Is there a way to pass a fliepath and name programmatically from VB 6.0 to the FlatFileSource?

Kristen Hodges said...

Absolutely.

Now it's been a few years since I used SQL 2000 and I no longer have it installed so I'm going from memory which means the wording of some instructions may not be 100% accurate however the process is correct.

So what do you do?

(1) In your DTS package create a global variable to hold the name of the file.

(2) Create a dynamic property task which sets the path value of the connection

(3) in your VB app:

* instantiate a new instance of DTS package

* load the DTS package using the LoadFromSQLServer method

* set the value of the global variable using the GlobalVariables collection - referencing it by the name property and setting the value property of the item.

(4) execute the package

Another alternative method is as as per the article - http://database.ittoolbox.com/groups/technical-functional/sql-server-l/dts-and-using-parameters-107631

...however, I think this is a finicky way of doing it that puts too much onus on the VB app and makes it difficult to change the DTS package down the track but really either method will achieve what you want it to.

Kristen Hodges said...

Oh I presumed you mean SQL 2000 because you referred to DTS (as opposed to SSIS). If my assumption is in fact wrong let me know.

jamiet said...

"Asynchronous just means it consumes all rows before progressing to the next task in the data flow "

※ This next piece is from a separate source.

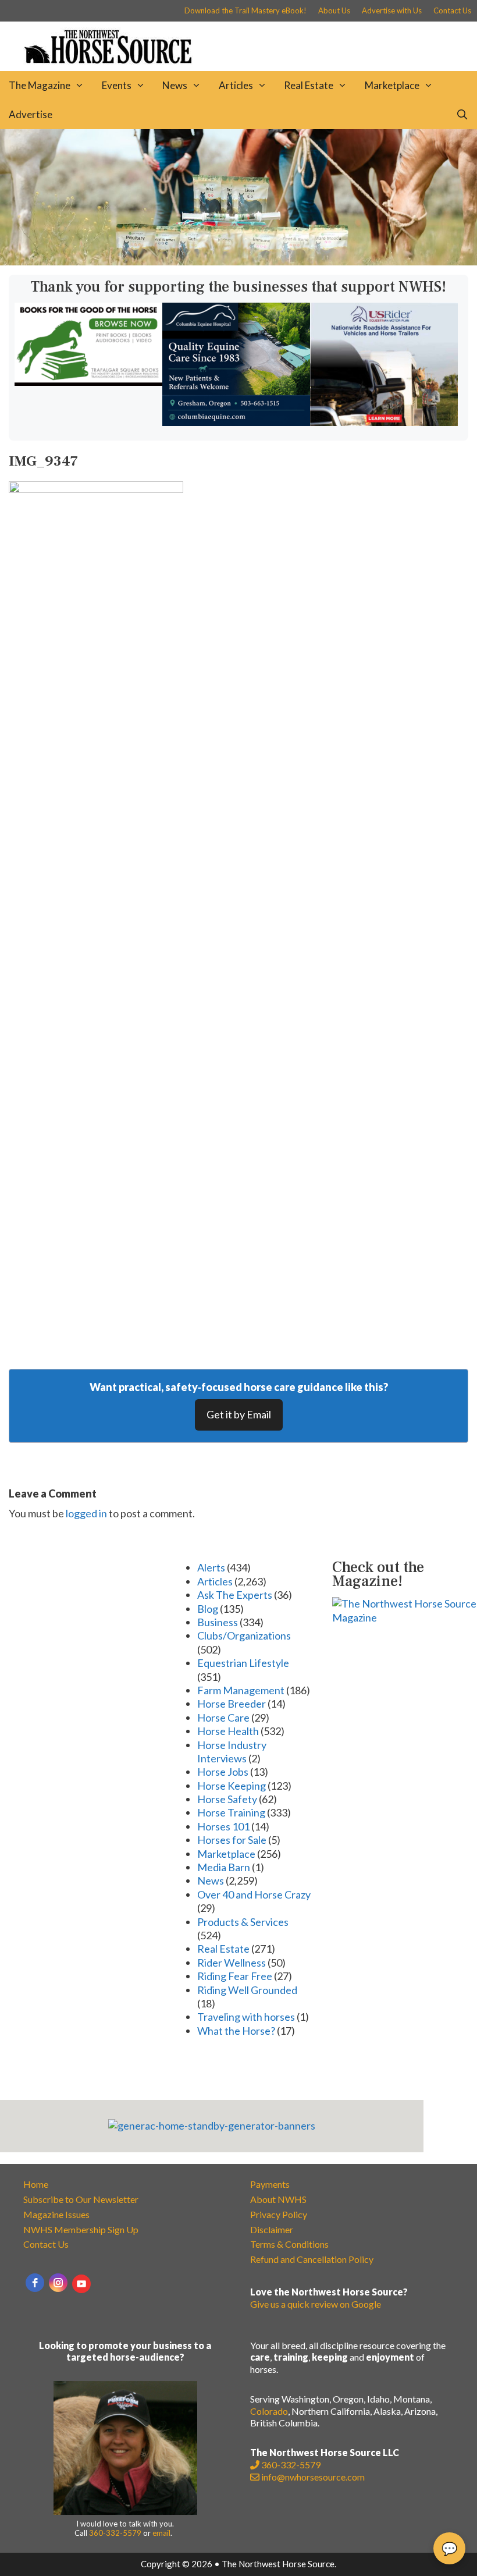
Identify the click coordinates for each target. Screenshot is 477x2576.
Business (217, 1622)
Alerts (211, 1567)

Not true. There are loads of different ways of describing asynchronous components but that is not one of them. The Merge Join is asynchronous - does it consume all rows before progressing to the next "task"? No.

"Task" is the wrong nomenclature too. Tasks are in the control-flow. Components (or transformations) are in the dataflow.

Kristen said...

fair point re task v transformation v step. clearly I've been inconsistent about my usage in this post and used task in one case where I should have used transformation.

To clarify, I believe asynchronous is defined this way, because we are discussing it in the context of the script transformation. Not my choice of terms, but that's what the documentation refers to so that's what I've also used. for example: synchronous (http://msdn.microsoft.com/en-us/library/ms136114(v=SQL.90).aspx)
and asychronous (http://msdn.microsoft.com/en-us/library/ms136133(v=SQL.90).aspx)

Richard said...

Great blog, Kristen! I'd love to read more about the advantages / disadvantages of using either synch or asynch script transformations - and when to use one over the other.

Then, if it's not too much to ask - I've been looking for sample code for each synch and asynch. I've found plenty of sample code, including on the MS website, for asynch and synch but they are not complete. When I copy them, they do not output more than one row. I want to see a simple script transformation that transforms one or two columns and outputs it.